# WHAT THE TASK ASKS
Edit the records between the line containing "The image size is (777, 399)." and the line containing "(x=190, y=205)", inclusive, substituting "tick box" for "checkbox" and leaving everything else unchanged. Return only those lines, without the pictures.

#### EXTRACTED INFORMATION ####

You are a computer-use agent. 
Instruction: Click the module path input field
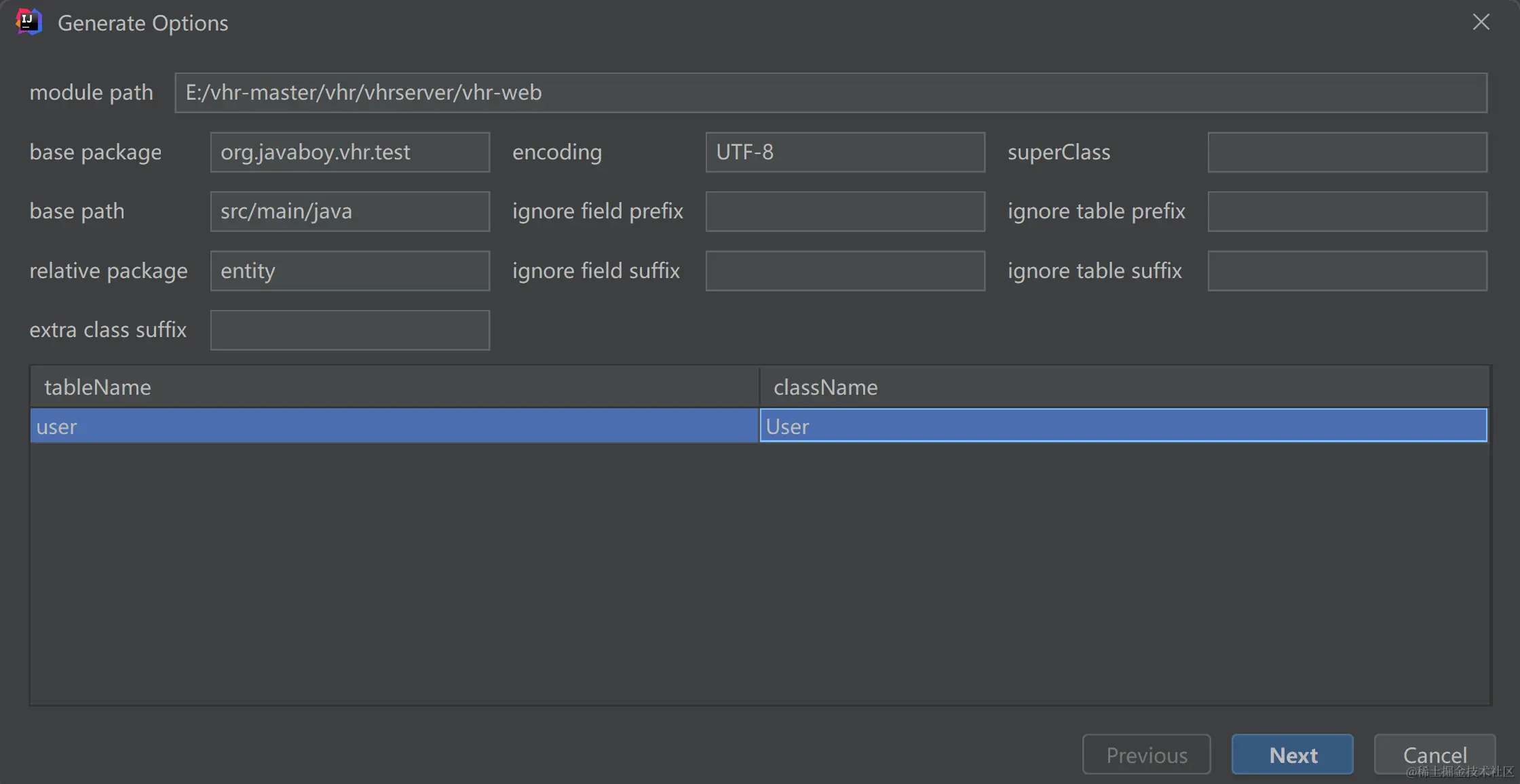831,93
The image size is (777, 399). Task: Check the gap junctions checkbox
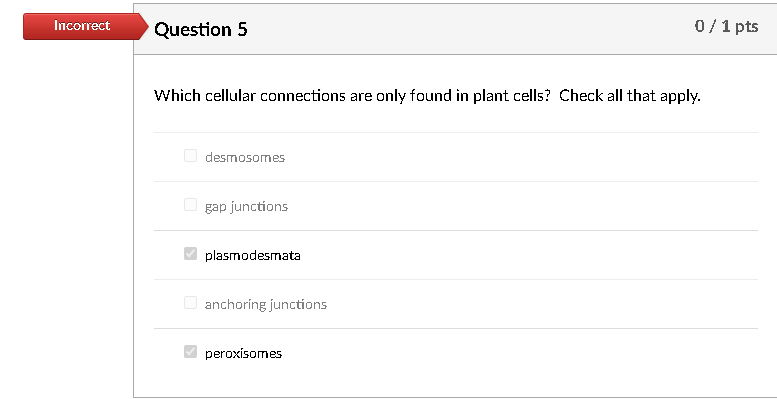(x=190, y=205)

####
#### EXTRACTED INFORMATION ####

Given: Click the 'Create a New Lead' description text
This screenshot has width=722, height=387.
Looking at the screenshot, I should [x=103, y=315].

####
#### EXTRACTED INFORMATION ####

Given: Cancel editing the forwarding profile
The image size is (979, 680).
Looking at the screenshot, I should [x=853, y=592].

####

# SOLUTION FOR THIS EXERCISE
The image size is (777, 399). Task: Check the gap junctions tick box
(x=190, y=205)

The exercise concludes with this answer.